最大のポイントは物価見通しである。日銀はCPI(消費者物価指数、生鮮食品を除く)の前年比目標を2015年度プラス0.1%、16年度プラス1.4%に下方修正した。「2年・2%」(2年で2%の上昇率を達成)は黒田東彦総裁が掲げた超緩和策の旗印であったが、形骸化しつつある。特に足元の全国CPI(同)の前年同月比は、8月、9月ともにマイナス0.1%であった。つまり実態は再びデフレなのだ。

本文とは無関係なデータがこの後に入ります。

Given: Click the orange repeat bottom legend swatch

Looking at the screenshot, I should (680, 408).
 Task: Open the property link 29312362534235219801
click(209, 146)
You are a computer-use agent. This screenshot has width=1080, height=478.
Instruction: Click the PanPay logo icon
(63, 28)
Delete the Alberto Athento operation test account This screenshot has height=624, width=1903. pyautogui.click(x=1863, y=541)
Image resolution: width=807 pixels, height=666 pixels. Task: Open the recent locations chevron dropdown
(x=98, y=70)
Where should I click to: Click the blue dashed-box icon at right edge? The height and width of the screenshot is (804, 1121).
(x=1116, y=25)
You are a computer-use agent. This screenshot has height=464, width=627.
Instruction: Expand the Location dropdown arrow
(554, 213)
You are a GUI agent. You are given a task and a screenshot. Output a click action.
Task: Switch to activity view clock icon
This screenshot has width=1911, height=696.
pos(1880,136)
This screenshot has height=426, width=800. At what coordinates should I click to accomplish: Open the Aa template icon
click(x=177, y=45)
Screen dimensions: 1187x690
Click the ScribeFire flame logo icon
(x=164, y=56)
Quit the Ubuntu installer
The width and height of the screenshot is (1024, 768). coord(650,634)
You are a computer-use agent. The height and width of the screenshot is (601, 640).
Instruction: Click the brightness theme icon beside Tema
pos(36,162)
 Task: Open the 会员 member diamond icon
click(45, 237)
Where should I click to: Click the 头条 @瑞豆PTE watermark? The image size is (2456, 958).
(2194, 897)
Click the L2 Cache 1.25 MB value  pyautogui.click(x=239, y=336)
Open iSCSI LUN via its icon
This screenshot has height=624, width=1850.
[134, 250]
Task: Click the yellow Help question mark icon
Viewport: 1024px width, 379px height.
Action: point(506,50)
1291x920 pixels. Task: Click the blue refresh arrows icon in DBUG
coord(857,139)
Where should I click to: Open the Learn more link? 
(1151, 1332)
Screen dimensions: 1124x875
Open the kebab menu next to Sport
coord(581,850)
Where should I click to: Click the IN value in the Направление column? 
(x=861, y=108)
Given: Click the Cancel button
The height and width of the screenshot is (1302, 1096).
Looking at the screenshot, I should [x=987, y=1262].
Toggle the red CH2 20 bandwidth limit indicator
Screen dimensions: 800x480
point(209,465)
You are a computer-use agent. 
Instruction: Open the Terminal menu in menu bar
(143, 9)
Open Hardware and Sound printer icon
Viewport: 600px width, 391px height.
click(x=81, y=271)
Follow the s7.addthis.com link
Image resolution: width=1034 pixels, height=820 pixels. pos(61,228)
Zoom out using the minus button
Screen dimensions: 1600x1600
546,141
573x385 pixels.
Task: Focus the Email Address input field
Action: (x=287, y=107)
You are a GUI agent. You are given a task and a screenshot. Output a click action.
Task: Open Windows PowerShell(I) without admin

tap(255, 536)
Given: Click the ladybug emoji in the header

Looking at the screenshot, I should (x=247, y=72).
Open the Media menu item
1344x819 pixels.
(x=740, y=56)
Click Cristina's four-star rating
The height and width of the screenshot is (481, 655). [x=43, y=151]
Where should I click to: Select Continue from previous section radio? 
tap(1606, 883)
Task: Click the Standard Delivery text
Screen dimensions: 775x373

「展望レポート」では、「エネルギーを除くベースでは1%を上回るなど、物価の基調は着実に改善している」としている。いつから日銀の物価ベンチマークは、エネルギーを除くコアインフレ率になったのだろうか。状況によってベンチマークを変えることは、御都合主義の批判を免れない。
原油価格は上がらない
「展望レポート」の物価見通しの前提を見ると、「原油価格(ドバイ)については、1バレル=50ドルを出発点に、見通し期間の終盤にかけて60ドル前半に緩やかに上昇」としている。しかし、この見方には疑念が残る。
EIA(米エネルギー情報局)は今年1月に発表した世界原油需給予測で、16年に原油需給がほぼ均衡するとしていた。ところが10月の予測では、16年第4四半期になっても日量112万バレルの供給過剰という見方に激変している。
サウジアラビアは市場シェア重視の石油戦略を発動中で、単年度の財政が苦境にあるにもかかわらず、10月も日量1000万バレルを超す高水準の原油生産を続けている。
背景には、従来指摘されている「米シェールオイル潰し」だけではなく、イスラム圏内の宿敵であるシーア派のイランや、中東でプレゼンスを高めるロシアの経済疲弊を継続させる狙いもあるようだ。つまり、サウジ新国王は、安全保障上の観点を重視しているものと思われる。